Concern for a Friend: Navigating Young Adolescence and Alcohol Use
As the new school year approaches, many students find themselves reflecting on their friendships and the choices their peers are making. Recently, I’ve been deeply concerned about a close friend who has developed a newfound interest in alcohol consumption. This shift began after she participated in a college preparatory program, and since then, she has begun emphasizing alcohol much more frequently.
It’s important to clarify that I am not personally opposed to alcohol; however, I am deeply concerned about her well-being. Living in the United States, I am aware of how early alcohol use is both illegal and potentially dangerous, particularly given that her brain is still developing. Alcohol acts as a neurotoxin and can have serious consequences on one’s physical health and mental clarity—effects that are amplified in adolescents and young adults.

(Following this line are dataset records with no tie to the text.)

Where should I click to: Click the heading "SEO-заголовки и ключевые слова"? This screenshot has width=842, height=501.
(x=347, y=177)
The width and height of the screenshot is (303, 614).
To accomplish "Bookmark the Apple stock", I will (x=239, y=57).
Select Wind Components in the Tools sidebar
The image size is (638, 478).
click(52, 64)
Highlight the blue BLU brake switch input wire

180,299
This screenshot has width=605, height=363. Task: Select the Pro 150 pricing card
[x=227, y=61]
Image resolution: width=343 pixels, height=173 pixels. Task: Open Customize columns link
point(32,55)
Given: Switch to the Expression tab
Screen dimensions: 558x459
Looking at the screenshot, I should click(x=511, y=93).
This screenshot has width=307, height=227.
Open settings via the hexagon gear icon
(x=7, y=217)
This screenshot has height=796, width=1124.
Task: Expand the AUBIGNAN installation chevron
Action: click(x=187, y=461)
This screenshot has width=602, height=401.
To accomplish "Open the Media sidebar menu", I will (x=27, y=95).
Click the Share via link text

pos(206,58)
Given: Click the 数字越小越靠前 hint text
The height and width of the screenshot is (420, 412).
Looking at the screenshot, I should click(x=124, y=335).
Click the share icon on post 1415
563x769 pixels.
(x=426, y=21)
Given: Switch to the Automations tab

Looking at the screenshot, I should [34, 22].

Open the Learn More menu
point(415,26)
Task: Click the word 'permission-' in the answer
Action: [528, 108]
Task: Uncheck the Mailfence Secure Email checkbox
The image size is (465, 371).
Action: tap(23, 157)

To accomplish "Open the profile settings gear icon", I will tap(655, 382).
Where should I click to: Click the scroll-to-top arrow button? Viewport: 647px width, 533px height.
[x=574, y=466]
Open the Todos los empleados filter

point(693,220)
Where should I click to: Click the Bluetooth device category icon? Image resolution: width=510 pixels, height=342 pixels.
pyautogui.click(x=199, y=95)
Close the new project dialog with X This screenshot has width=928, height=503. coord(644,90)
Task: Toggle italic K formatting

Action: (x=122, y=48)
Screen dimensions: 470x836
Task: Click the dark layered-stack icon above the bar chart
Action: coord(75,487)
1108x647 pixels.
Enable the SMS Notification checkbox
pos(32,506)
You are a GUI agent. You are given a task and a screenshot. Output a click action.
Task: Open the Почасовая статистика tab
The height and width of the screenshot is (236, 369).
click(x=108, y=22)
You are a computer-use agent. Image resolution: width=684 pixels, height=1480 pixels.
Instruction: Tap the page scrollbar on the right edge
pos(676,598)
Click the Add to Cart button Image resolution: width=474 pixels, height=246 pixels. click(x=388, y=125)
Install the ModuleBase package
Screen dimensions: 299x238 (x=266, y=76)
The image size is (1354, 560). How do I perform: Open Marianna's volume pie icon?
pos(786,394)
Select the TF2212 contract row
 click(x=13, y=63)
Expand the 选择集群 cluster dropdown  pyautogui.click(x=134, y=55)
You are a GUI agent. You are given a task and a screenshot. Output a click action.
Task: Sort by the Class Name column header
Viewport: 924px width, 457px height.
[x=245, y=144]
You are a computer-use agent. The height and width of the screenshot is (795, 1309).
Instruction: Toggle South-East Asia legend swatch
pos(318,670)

Despite our conversations prior to her recent changes, she remains aware of the risks but continues to bring alcohol into our discussions. She frequently encourages me to try it or suggests that it’s enjoyable, which makes me uncomfortable. She even mentioned that she strives to avoid alcohol because she has friends who drink excessively, showing a level of self-awareness about her choices.
My concern deepens because I believe her recent behavior may be a response to underlying emotional struggles. She has battled mental health issues since middle school, and last year, she turned to romantic pursuits as an escape—seeking quick dopamine fixes through fleeting relationships. She has openly expressed that alcohol provides her with a temporary refuge and that she considers it a form of escape. These statements worry me because they suggest she might be heading toward unhealthy coping mechanisms, including potential alcohol misuse or dependence.
While I have friends who also drink, most can do so responsibly, and their choices don’t seem driven solely by a desire for thrill or quick highs. Conversely, my friend appears to be engaging with alcohol primarily to seek immediate gratification, which is concerning, especially given her existing mental health challenges.
I find myself in a difficult position. I want to support her, but I also feel uneasy about her behavior. Our friendship is important to me; she is one of my few confidants. Yet, I worry about the impact her current path might have on her future health and happiness. I recognize that I cannot force her decisions—ultimately, they are hers to make—but I also feel conflicted about continuing our friendship if her behavior worsens or leads to self-deprecating attitudes.